Web development is fun again

Role of LLMs in Making Dev “Fun Again”

  • Many describe LLMs as removing the “activation energy” for side projects: you can get a working prototype or plugin in under an hour, where previously you’d need multi-hour ramps.
  • Parents, managers, and ex-developers say they’re coding again because they can make progress in small, sporadic time slots.
  • Common pattern: describe the desired system, let an agent scaffold code, then review/tweak. AI is often used for boilerplate, wiring APIs, build configs, CSS/flexbox, tests, docs, and dependency upgrades.

Process vs Outcome: What’s Actually Fun?

  • Strong split:
    • One camp enjoys results (a working tool, bot, UI) and is happy to offload typing and “plumbing” to AI.
    • Another camp enjoys the craft of programming; for them, prompting feels like hiring a trainee to do the hike or cook the meal—less satisfying.
  • Long analogies (cooking/head chef, hiking/boots, IKEA vs carpentry, printing press) are used to argue over whether AI-assisted work “counts” as programming.

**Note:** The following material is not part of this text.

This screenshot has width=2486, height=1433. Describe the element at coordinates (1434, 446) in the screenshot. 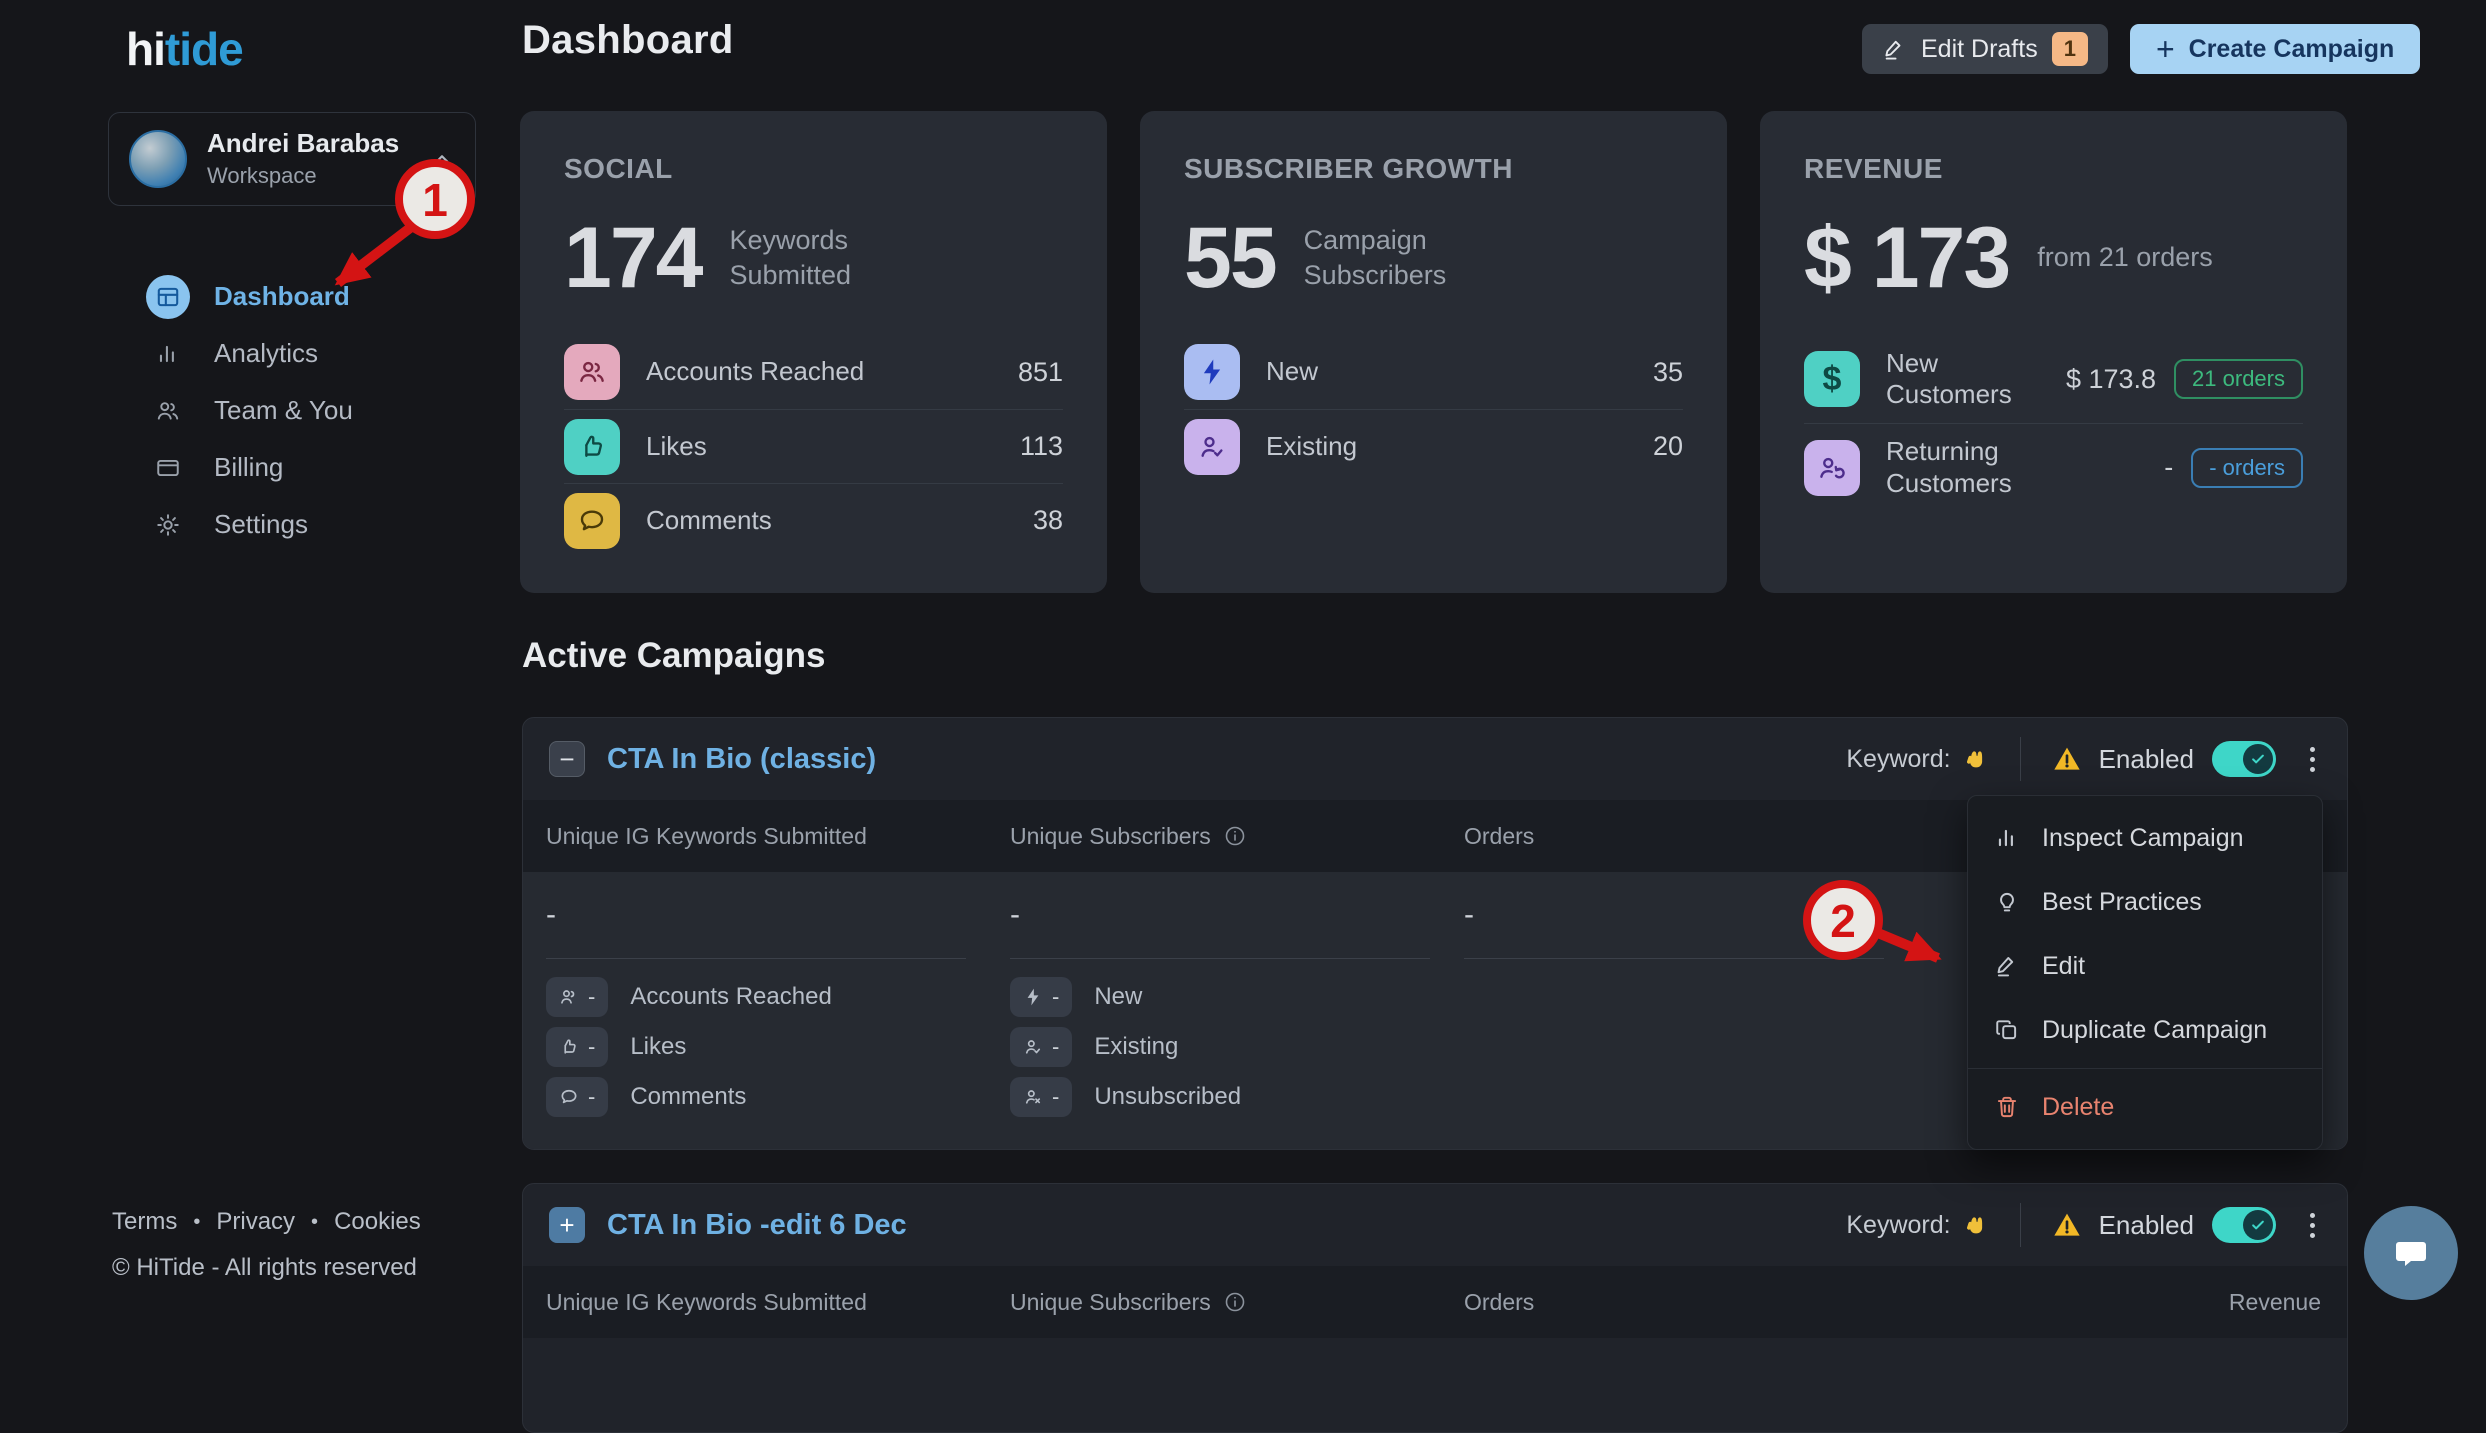

I see `stat-row-existing: Existing 20` at that location.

Quality, Slop, and Maintainability

  • Supporters: AI can be like a powerful junior dev or power tool—great if you already know what “good” looks like and review/test accordingly.
  • Skeptics: “vibe-coded” codebases accumulate technical debt and weird failure modes; inheriting such systems without AI is frightening.
  • Many worry about sloppier engineering hygiene, over-trust in agents, and markets flooded with low-effort clones.

Specialization, Roles, and Skills

  • One view: LLMs “bail us out” of extreme specialization and empower generalists to span more domains (web, embedded, infra, etc.).
  • Counterview: they commoditize generalist output; only deep specialists retain clear market value.
  • Debate whether PMs/systems analysts using AI are “back in development” or doing something fundamentally different from traditional software engineering.

Web Stack Complexity vs Simpler Stacks

  • Many see LLMs as coping mechanisms for a needlessly complex frontend ecosystem (bundlers, frameworks, build chains).
  • Others insist you can still have fun with Rails, PHP + SQL, SSR, HTMX/HARC, Alpine, Tailwind, or plain HTML/CSS/JS—LLMs optional.
  • Some argue the complexity was always there; we just see and manage more of it now.

Learning, Productivity Claims, and Dependence

  • Mixed reports on actual multipliers: personal anecdotes range from modest speedups to “10x” for side projects, but some find agents slow, brittle, or cognitively dulling.
  • Concerns include: reduced deep learning, over-reliance on opaque tools, subscription lock-in, and future “AI withdrawal” if services disappear.
  • Others counter that they’ve learned more—especially in unfamiliar stacks or languages—by studying AI-generated code and iterating on real projects.